Moses wants to dispel the notion of keeping the Torah on a pedestal. He urges the Jewish people to take ownership of it, use it until it becomes a part of them, despite any number of difficulties in observance, differences of opinion, linguistic challenges and other perceived roadblocks.
“...כי קרוב עליך הדבר מאוד, בפיך ובלבבך לעשותו” It is very close to you, in your hearts and in your mouths to do it.
Moses’s strategy here is brilliant; he focuses on accessibility by breaking down barriers through language:
“The word is close to you”
The text uses the word “davar,” often translated as “thing,” but really means “word” (as in “dvar Torah”--lit: words of Torah). Strictly speaking, Moses tells the people to use words to bring the Torah close, to express love and take it into hearts through their mouths.
Any language learner notices the significance of word choice, and in this case, the text speaks particularly strongly in favor of Hebrew knowledge. Though one does not need to know Hebrew in order to study the Bible, an awareness of the language adds many layers of nuance to the text.

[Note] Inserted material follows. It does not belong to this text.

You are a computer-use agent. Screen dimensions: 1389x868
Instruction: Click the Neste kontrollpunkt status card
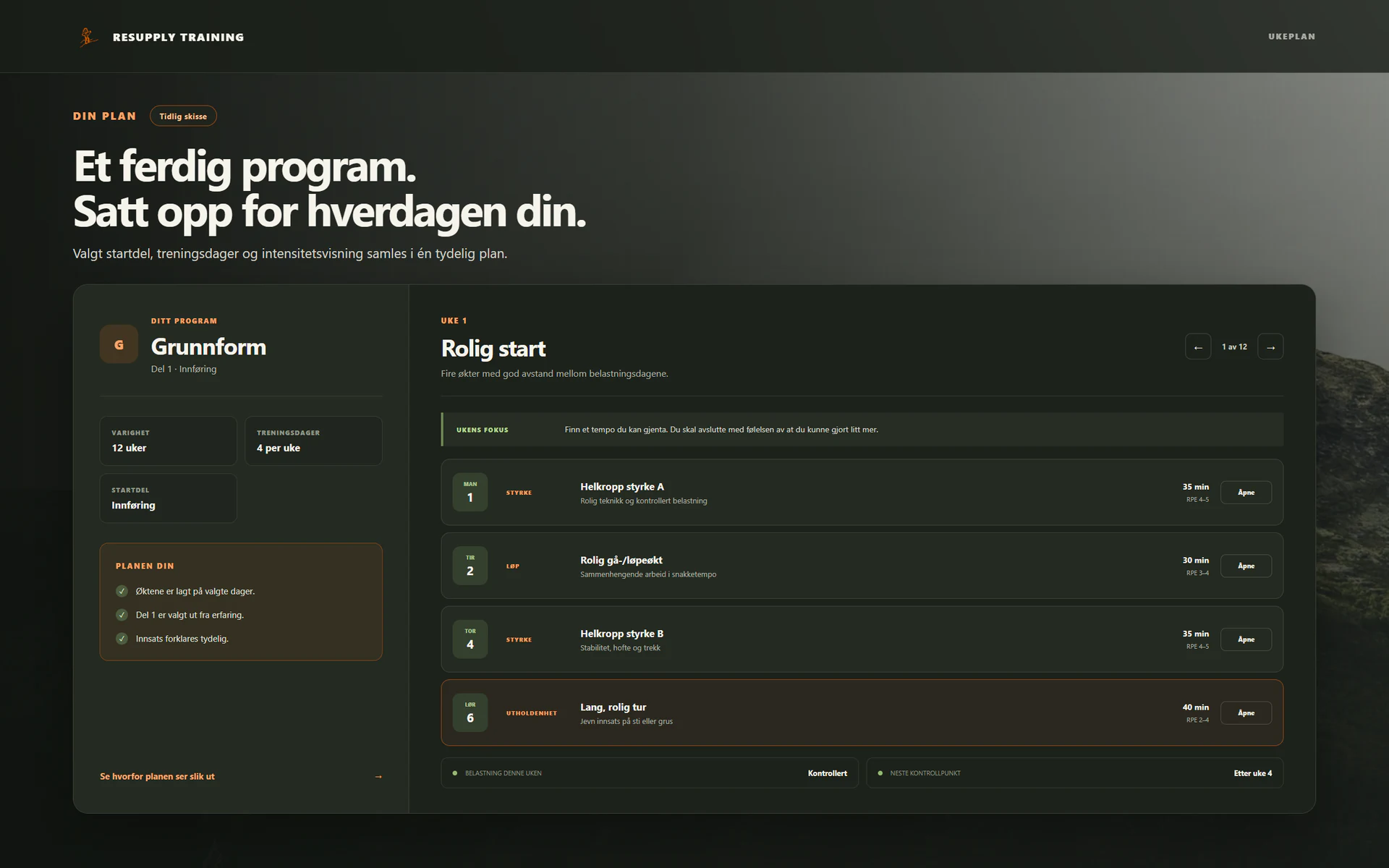click(x=1075, y=773)
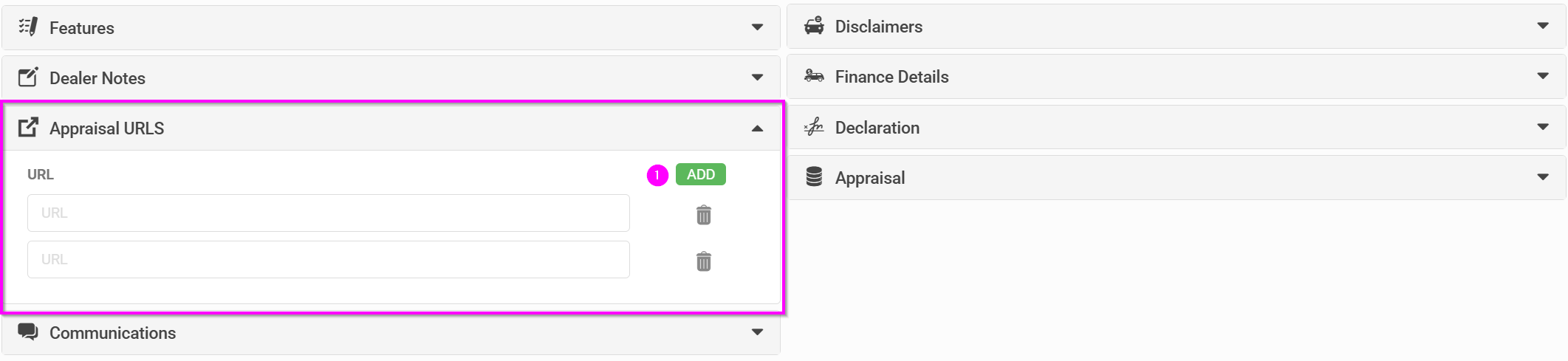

American Hebrew learners can take encouragement from this idea that Hebrew is not beyond our reach. The more we engage ourselves with it’s use, the more we will appreciate it’s richness and depth. The first step is to create opportunities to explore and practice our skills. If we keep the words in our hearts and in our mouths, surely, we will gain greater appreciation for this beautiful language.